> _TEXTO DE APOIO_:
<<<<

(Esta edição foi escrita acompanhada de um Cioccolato, um café catuaí amarelo da Fazenda Nossa Senhora de Fátima, do Cerrado Goiano, torrado e embalado pela Famiglia Zancanaro)
Reconhecemos o quão cruel podem ser as relações de trabalho à medida da necessidade da aplicação de eufemismos para disfarçar a brutalidade de suas demandas.
É como o luto, mas com um propósito muito mais apaziguador para quem usa os eufemismos do que para o destinatário. Ora, socialmente evoluímos se prestamos nossas condolências, usamos os caminhos da formalidade em dizer que a pessoa “voltou aos braços do Pai” ou “fez sua passagem”. Chega a ser poético — teopoético.
Os formalismos no ambiente do trabalho, por outro lado, buscam escamotear o verdadeiro sentido das coisas para o único benefício de quem os usa. Quando funcionário virou colaborador e tarefa ganhou a pecha de job, a torneira dos eufemismos jorra sem precedentes.
Chega a ser chocante assistir ao reality show O Aprendiz, lembram-se (como não)? “Você está demitido”. Trump ou Justus enchiam a boca para pronunciar as três mais duras palavras do sistema empregatício. Como se transbordantes de um prazer mórbido.
Por um lado, a psicologia por trás da gestão de pessoas propõe um caráter amenizador para o transtorno que resulta da inevitável notícia. Por outro, alimenta certos comportamentos passivo-agressivos. Alguns deles tão recorrentes a ponto de criarmos outros eufemismos para quadros psiquiátricos — talvez, desenvolvidos em decorrência desses mesmos modos mais acolchoados de se oprimir, segundo a etiqueta do trabalho.
Recorrer aos estrangeirismos se torna salutar — e vira regra. A pessoa simplesmente surtou, porém fica mais brando ao recorrermos ao termo burnout. Aliás, condição tornada verbo pela gramática popular: “burnoutou”.
O humorista norte-americano George Carlin faz um stand-up incrível sobre a sua falta de paciência com os eufemismos. “Não gosto de palavras que escondem a verdade”. Pois bem, eufemismos são justamente palavras utilizadas para nos alienarmos da realidade imposta.
O mundo do trabalho vive desta enganação. Você não entra na empresa, é bem-vindo ao time, num ambiente onde também não é seu local de trabalho, mas seu segundo lar, cujas pessoas compõem, portanto, “uma família”.
Nós mesmos procuramos diversos eufemismos para lidar com as situações colocadas pela dinâmica laboral, apenas como forma de autopreservação. Ninguém poderá mandar a outra pessoa “calar a boca”, mas poderia perguntar se “você poderia falar sobre isso noutro momento”.
Este jogo permeia todas as mais diversas relações: entre colegas, de superior hierárquico para o chão de fábrica e vice-versa. E as empresas — com seus setores de RH bem alinhadinhos com os mais novos léxicos inventados — saem sempre na frente, cada vez mais criativos.

>>>>

Registros para localizar palavras e elementos
<<<<

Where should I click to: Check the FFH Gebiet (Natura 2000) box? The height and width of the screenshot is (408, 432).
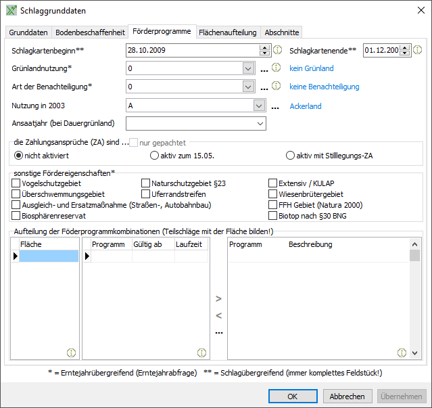pos(273,205)
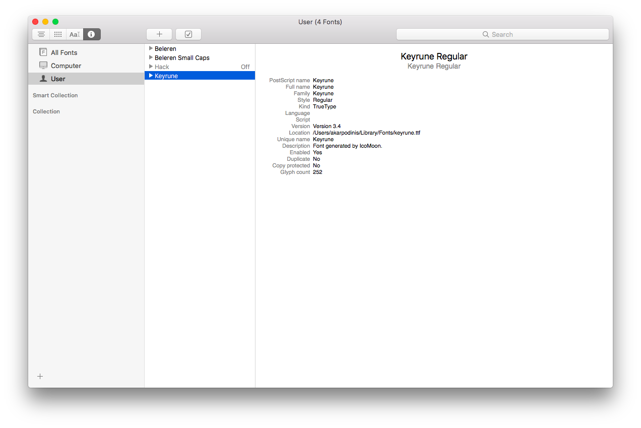The image size is (641, 428).
Task: Toggle the Hack font's Off status
Action: [x=245, y=67]
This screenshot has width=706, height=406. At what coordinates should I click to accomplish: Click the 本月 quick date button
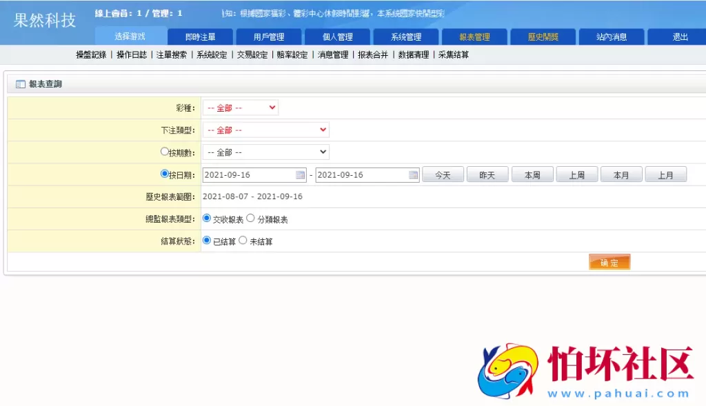[x=621, y=174]
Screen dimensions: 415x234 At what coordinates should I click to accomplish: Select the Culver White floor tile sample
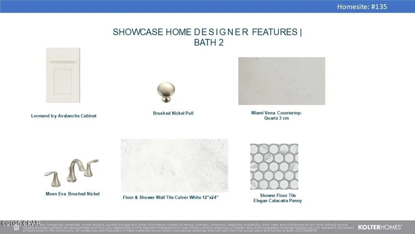[x=174, y=165]
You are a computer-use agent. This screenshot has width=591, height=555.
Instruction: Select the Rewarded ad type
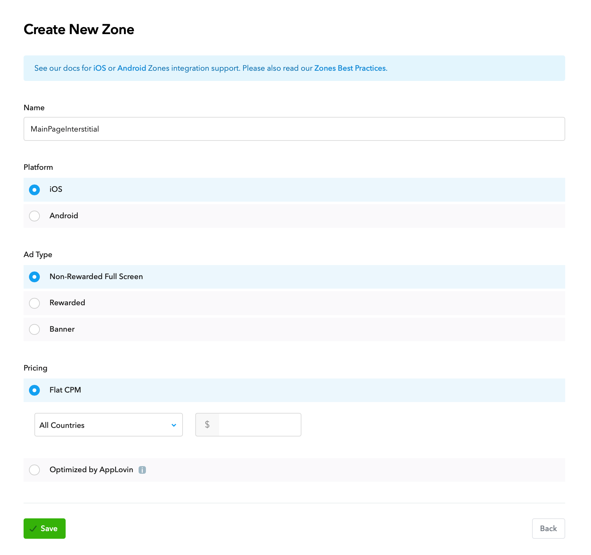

>>>>

> _QUESTÕES PROPOSTAS_:
1. Indique se cada afirmação abaixo está de acordo com o texto sobre eufemismos no trabalho, respondendo sim ou não e citando literalmente o trecho que justifica a resposta. (a) No ambiente de trabalho, os formalismos servem para esconder o verdadeiro sentido das coisas em benefício de quem os usa. (b) George Carlin declara gostar de palavras que escondem a verdade. (c) O local de trabalho é apresentado ao funcionário como um segundo lar.
2. Prossiga o texto sobre eufemismos no trabalho a partir da última frase apresentada.

> _GABARITO DOS EXERCÍCIOS_:
1.
(a) Sim: "Os formalismos no ambiente do trabalho, por outro lado, buscam escamotear o verdadeiro sentido das coisas para o único benefício de quem os usa."
(b) Não: "Não gosto de palavras que escondem a verdade".
(c) Sim: "num ambiente onde também não é seu local de trabalho, mas seu segundo lar"

2.
O bom e velho “você está demitido!” vai, progressivamente, ganhando novos contornos verbais: dispensar, liberar, deixar (ir), realinhar, etc. No entanto, hoje, os modos tornam-se cada vez mais criativos e hipócritas. Há quem diga que “você seria melhor em uma função de frila, daí, entraremos em contato quando precisarmos dos seus serviços”.
Quando não o eufemismo busca justificar a demissão atribuindo a isto uma suposta nova estratégia de produtividade. Desses, pior do que o “corte de gastos” seria a pouca-vergonha da “otimização” de pessoal.
Esta tradução que não captura toda a brutalidade do termo, como no original em inglês: “smartsizing”. Este seria o “downsizing” (redução quantitativa) para uma redução “inteligente”, na qual a firma consegue demitir literalmente meia-dúzia de pessoas, um verdadeiro passaralho, sob o argumento de que estaria “otimizando” a estrutura ou “maximizando” a força produtiva.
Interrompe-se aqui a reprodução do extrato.